With the worldwide growth of the older adult population, there have been numerous efforts to design and provide what have become known as quality of life technologies, which are designed to optimize the health and independent functioning of individuals with disabilities. However, questions remain surrounding how much consumers may be willing to pay for such technologies. To examine this, a nationally representative survey was conducted to examine the attitudes of baby boomers (age 45 to 64) and older adults (65+) toward kitchen and personal-care assistance technology.
This study improves upon prior research on the willingness to pay for technology by employing a nationally representative sample of 530 adults, and by focusing on the demographic factors that might affect willingness to pay. For questions related to kitchen technology, participants were asked to assume that they had need for help in “kitchen activities” and that technology was available to help with “things like meal preparation and washing dishes.”
For questions related to personal-care technology, survey participants were asked to assume that they had need for help in “personal care” and that technology was available to help with “things like getting in and out of bed, dressing and toileting,” The participants were then asked about a variety of levels of assistance that the technology could provide, from low (monitoring and reporting) to high (doing part of the task for you), followed by questions about how much they were willing to pay each month out of pocket for such assistance.
The researchers found that 28 percent of those interviewed were unwilling to pay anything monthly out of pocket for kitchen technologies, and that 28 percent were unwilling to pay out of pocket for personal assistance. They also found that for both kitchen and personal assistance, the participants overall estimated only about a one-in-three chance that they would need such technologies. Both those with higher incomes and those with disabilities showed a greater willingness to pay something. Interestingly, general attitudes toward technology did not influence willingness to pay.

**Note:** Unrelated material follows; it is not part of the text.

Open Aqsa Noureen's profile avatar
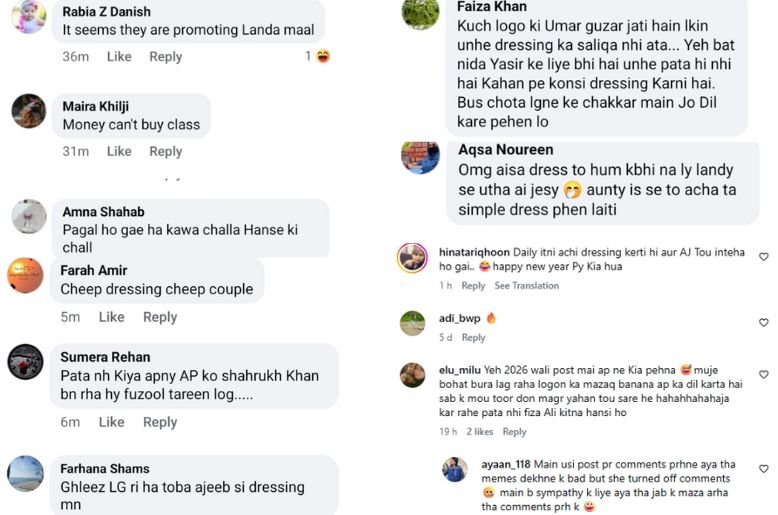Screen dimensions: 778x515 pos(420,158)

Perceived future need for such technologies was associated with a willingness to pay out of pocket. The researchers also found that Hispanics were more likely to be willing to pay than Caucasians. Those who were more concerned with privacy were less likely to be willing to pay.
Among those willing to pay, the average monthly amount that they were willing to pay for kitchen technology assistance was $40.34. However, the large difference between the average and median amounts that individuals named indicated considerable variation in the amount that individuals were willing to pay. For personal care technology, the average amount was $44.96. When looking at demographic factors impacting the amount that individuals were willing to pay, the study found that African Americans were willing to pay more than Caucasians. A perceived need for future assistance was also associated with a willingness to pay more for such technologies.
The researchers were surprised to find that the older adults who they studied were not more averse to technology; it was also unexpected that a more positive attitude toward technology was not associated with a willingness to spend more.
The researchers suggested some reasons for the fact that many adults are willing to pay more per month for cell phone, cable TV, or Internet than the amounts that they report being willing to pay for quality of life technologies. The authors point to the importance of perceived future need for such technologies being associated with willingness to pay. They write that this “suggests that attitudes about willingness to pay might change as awareness of an impending disability increases.” Though not a large enough number to examine statistically, they noted that 100 percent of all participants with at least one impairment in activities of daily living were willing to pay something for the technology.
In light of the cost of some assistive technologies, the researchers note that it is likely that many may be priced beyond what individuals are willing to pay. It also seems that greater education on the need for such technologies with age could lead to more widespread willingness to accept the costs associated with this sort of technology. The study also notes that these findings suggest that a potentially more effective strategy for encouraging technology adoption is to demonstrate through a cost-benefit analysis that adoption of quality of life technologies is more effective than alternatives such as in-home, human-based assistance or long-term care placement.